Acceptor side effects on the electron transfer at cryogenic temperatures in intact photosystem II

In intact PSII, both the secondary electron donor (Tyr_Z) and side-path electron donors (Car/Chl_Z/Cyt_b559) can be oxidized by P₆₈₀ ⁺{radical dot} at cryogenic temperatures. In this paper, the effects of acceptor side, especially the redox state of the non-heme iron, on the donor side electron transfer induced by visible light at cryogenic temperatures were studied by EPR spectroscopy. We found that the formation and decay of the S₁Tyr_Z{radical dot} EPR signal were independent of the treatment of K₃Fe(CN)₆, whereas formation and decay of the Car⁺{radical dot}/Chl_Z ⁺{radical dot} EPR signal correlated with the reduction and recovery of the Fe³⁺ EPR signal of the non-heme iron in K₃Fe(CN)₆ pre-treated PSII, respectively.

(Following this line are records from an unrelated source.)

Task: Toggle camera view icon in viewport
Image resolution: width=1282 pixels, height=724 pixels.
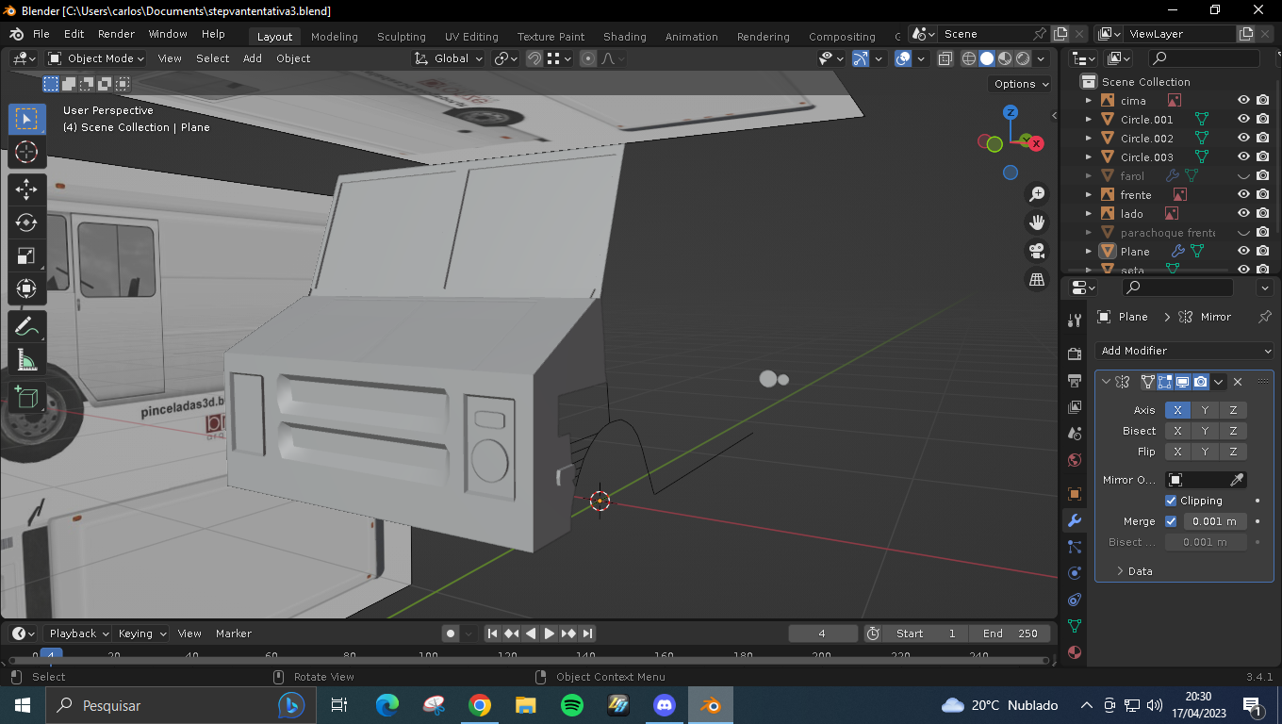Action: pyautogui.click(x=1037, y=251)
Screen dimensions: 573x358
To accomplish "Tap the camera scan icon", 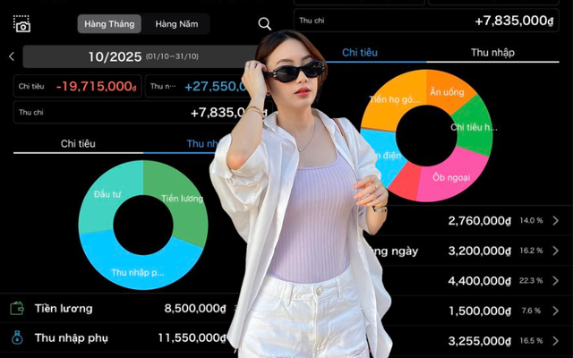I will tap(21, 24).
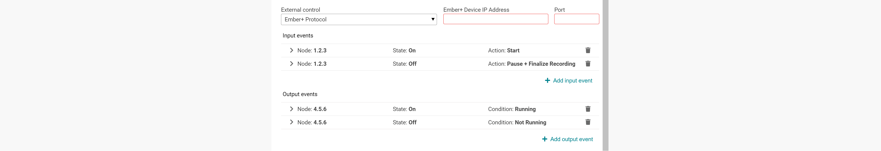Image resolution: width=881 pixels, height=151 pixels.
Task: Expand the Node 4.5.6 State Off row
Action: click(291, 122)
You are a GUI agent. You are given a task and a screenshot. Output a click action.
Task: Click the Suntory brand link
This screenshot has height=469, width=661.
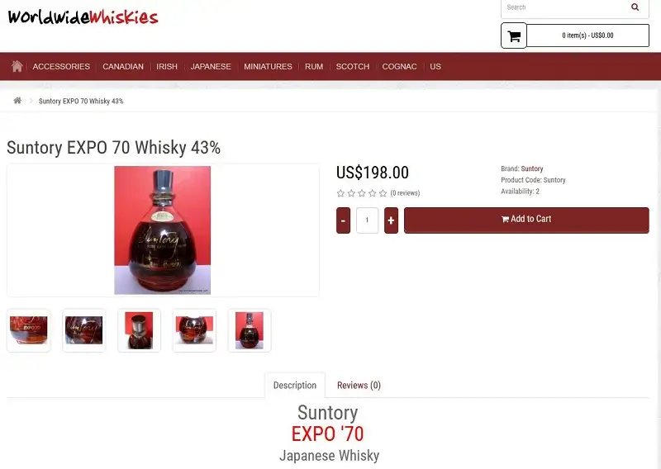click(x=532, y=168)
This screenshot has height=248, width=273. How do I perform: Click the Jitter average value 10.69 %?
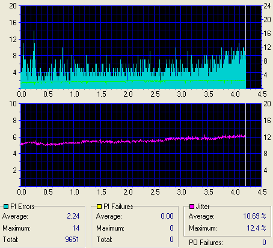254,216
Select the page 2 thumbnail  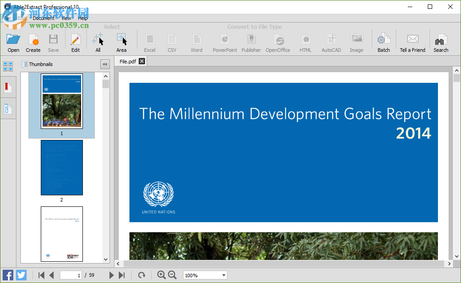pyautogui.click(x=62, y=167)
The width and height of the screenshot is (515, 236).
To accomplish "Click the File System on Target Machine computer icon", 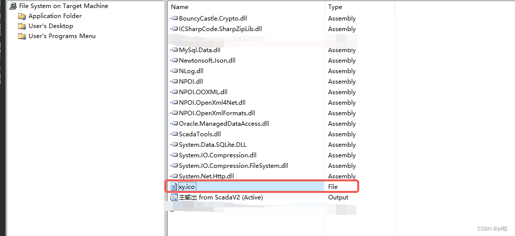I will 13,6.
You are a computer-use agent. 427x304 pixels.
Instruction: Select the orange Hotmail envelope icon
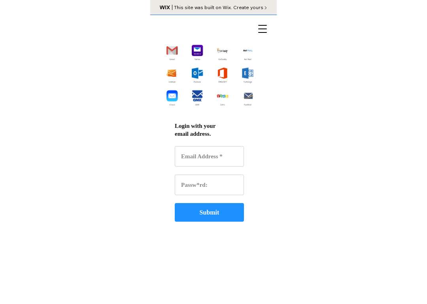click(172, 73)
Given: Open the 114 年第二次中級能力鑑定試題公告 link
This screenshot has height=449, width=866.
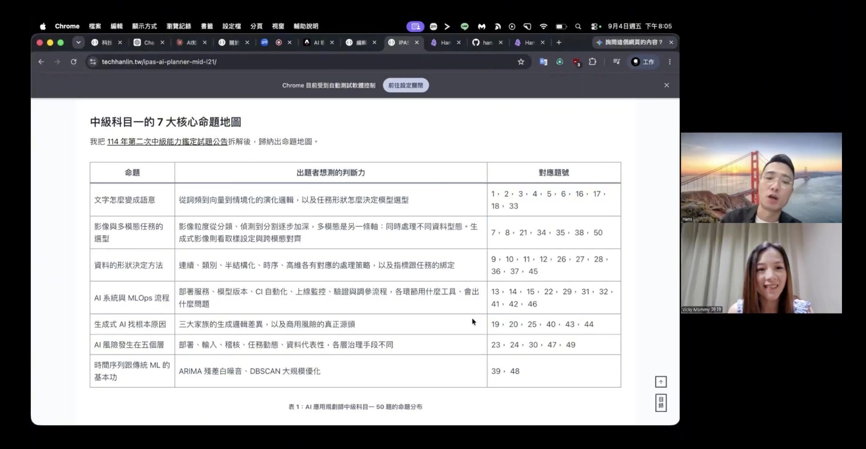Looking at the screenshot, I should (167, 142).
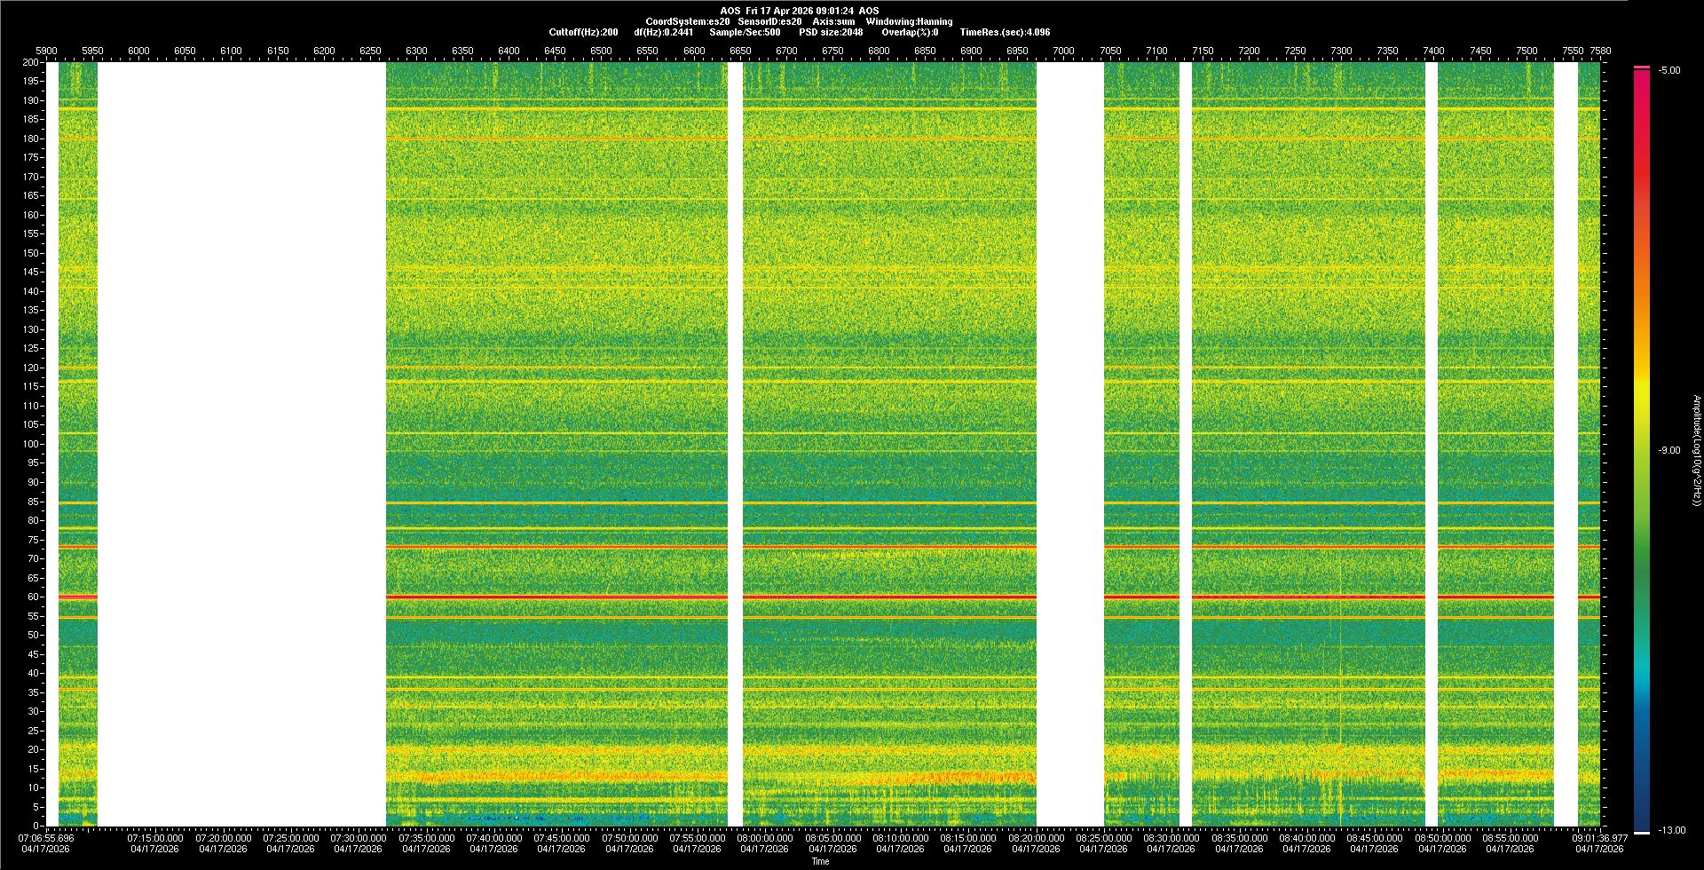The height and width of the screenshot is (870, 1704).
Task: Select the 7000 tick on top axis
Action: pos(1063,51)
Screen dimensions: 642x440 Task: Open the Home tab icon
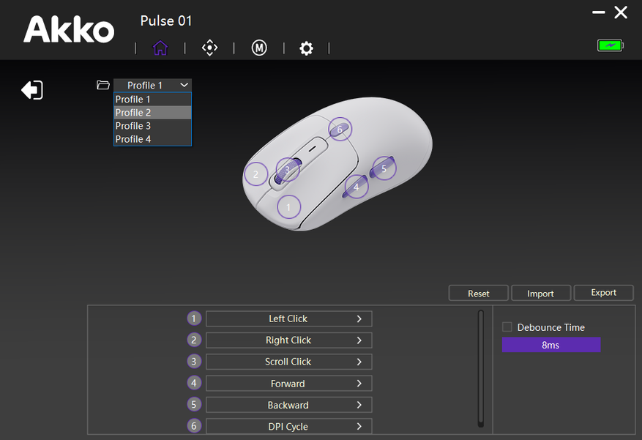(x=160, y=48)
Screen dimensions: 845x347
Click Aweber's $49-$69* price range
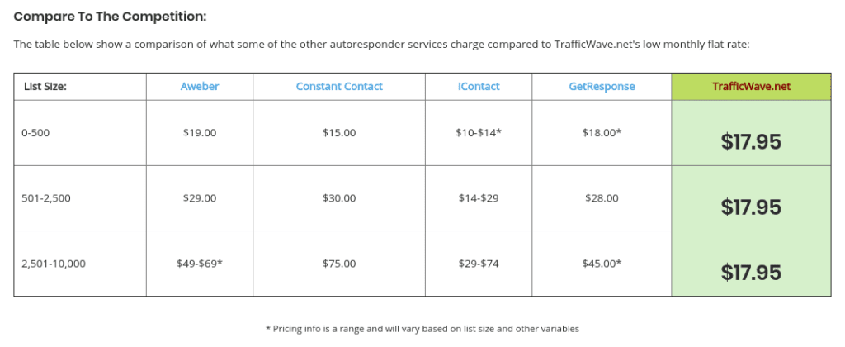[200, 264]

Based on the observed correlation between Car/Chl_Z oxidation and Fe³⁺ reduction, the oxidation of non-heme iron by K₃Fe(CN)₆ at 0 °C was quantified, which showed that around 50-60% fractions of the reaction centers gave rise to the Fe³⁺ EPR signal. In addition, we found that the presence of phenyl-p-benzoquinone significantly enhanced the yield of Tyr_Z oxidation. These results indicate that the electron transfer at the donor side can be significantly modified by changes at the acceptor side, and indicate that two types of reaction centers are present in intact PSII, namely, one contains unoxidizable non-heme iron and another one contains oxidizable non-heme iron. Tyr_Z oxidation and side-path reaction occur separately in these two types of reaction centers, instead of competition with each other in the same reaction centers. In addition, our results show that the non-heme iron has different properties in active and inactive PSII. The oxidation of non-heme iron by K₃Fe(CN)₆ takes place only in inactive PSII, which implies that the Fe³⁺ state is probably not the intermediate species for the turnover of quinone reduction.